At the end of the square stands the Czech National Museum with its grand neoclassical columns, glittering blue windows, and gold-tipped domes. The square is also home to the famous statue of Saint Wenceslas, the patron saint of Bohemia, after whom the square is now named.

But long before the demonstrations and parades, and before the square changed names, it was known as Koňský trh (English: Horse Market). The square was named Koňský trh because, during the Middle Ages, the horse markets took place there.

The square was first constructed in 1348 when King Charles IV of Bohemia founded the New Town of Prague. It was originally built as a horse market and it served that function for a long time before becoming the glittering center of tourism and commerce which it is known as today.

Back then, Václavské náměstí was an open marketplace with no significant monuments or buildings around it. The streets were made of dirt and the few small buildings surrounding the marketplace were mostly home to wagonmakers, coppersmiths, cabinet makers, and farriers.
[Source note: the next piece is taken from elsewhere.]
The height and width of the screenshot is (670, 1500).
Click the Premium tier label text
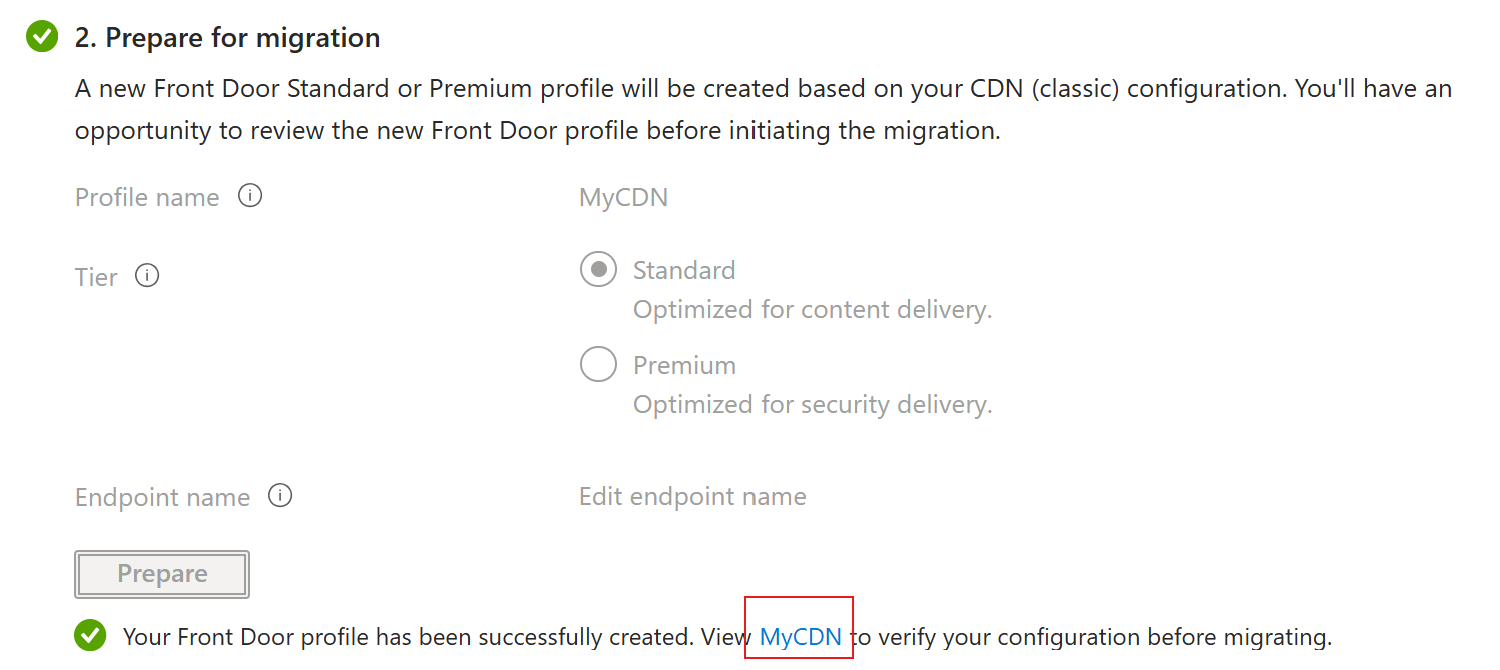tap(684, 364)
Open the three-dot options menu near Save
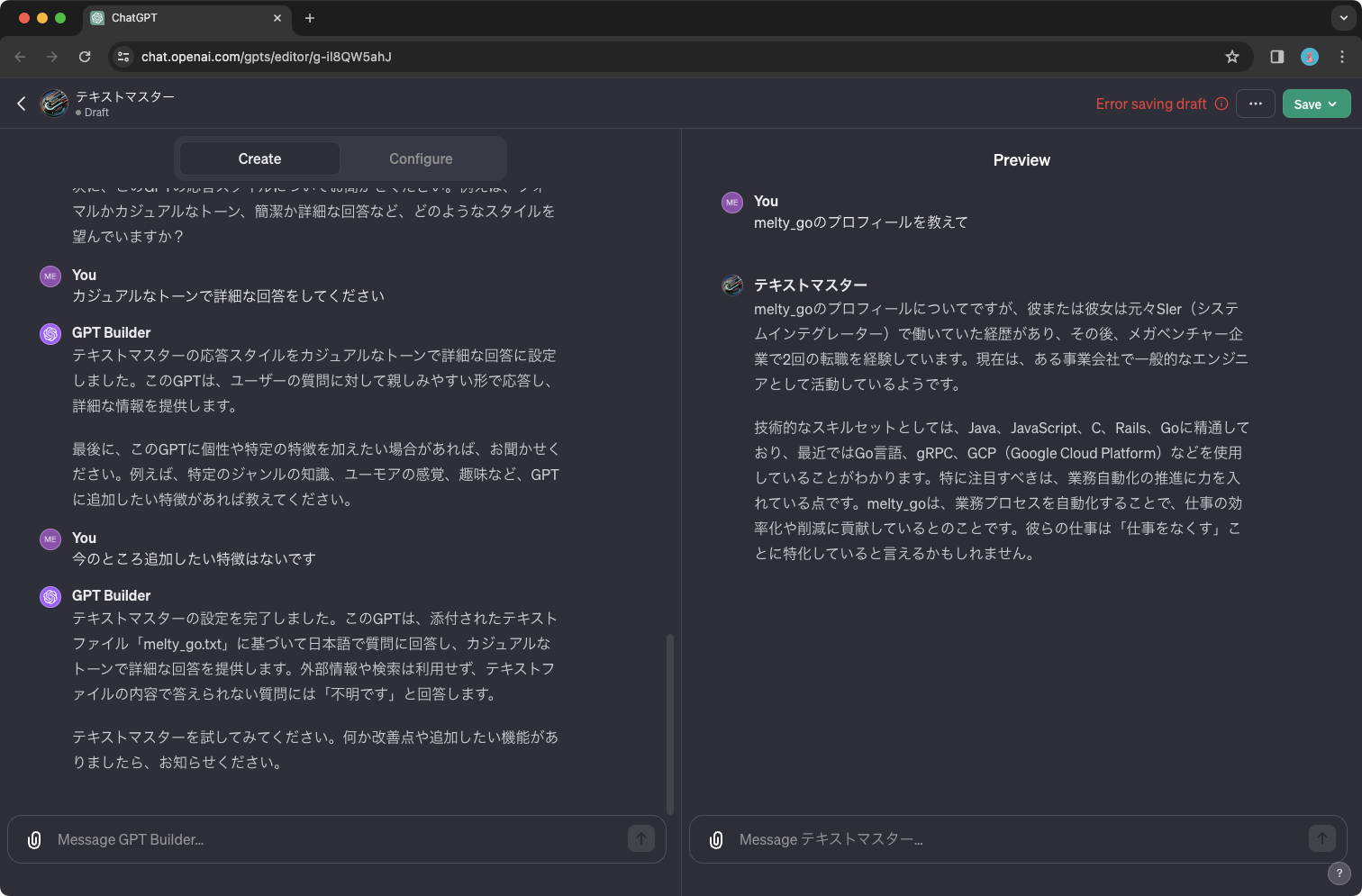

Regular markets were held at the square, where the main trade was horses. Gray, white, and brown dray horses stood in the streets like giants, their strength apparent by their powerful appearance, their monumental hooves leaving crescent-shaped grooves in the dirt as they walked. Smaller, leaner horses were traded too; ones with muscular legs, shiny tails, and flaring black nostrils.

Today, Václavské náměstí bears little resemblance to the horse market it once was. Now the famous square, which has become a historic landmark, is crowded with yellow taxi cabs, pedestrians, and neon signs.
In the Winter, its bare-limbed trees are decorated with tiny sparkling strands of light and stands selling mulled wine and sugar-coated Trdelníks send their sweet fragrances drifting over the square. In the Spring, flowers grow up beside the cobblestone sidewalks and people sit at the outdoor restaurants and cafés, warming themselves in the sun.

Václavské náměstí has changed very much over the years. Yet through all of these years it has remained a place where people gather, either to trade or to celebrate or to protest. And to this day people continue to flock there, to shop and stroll or to simply eat and enjoy the atmosphere.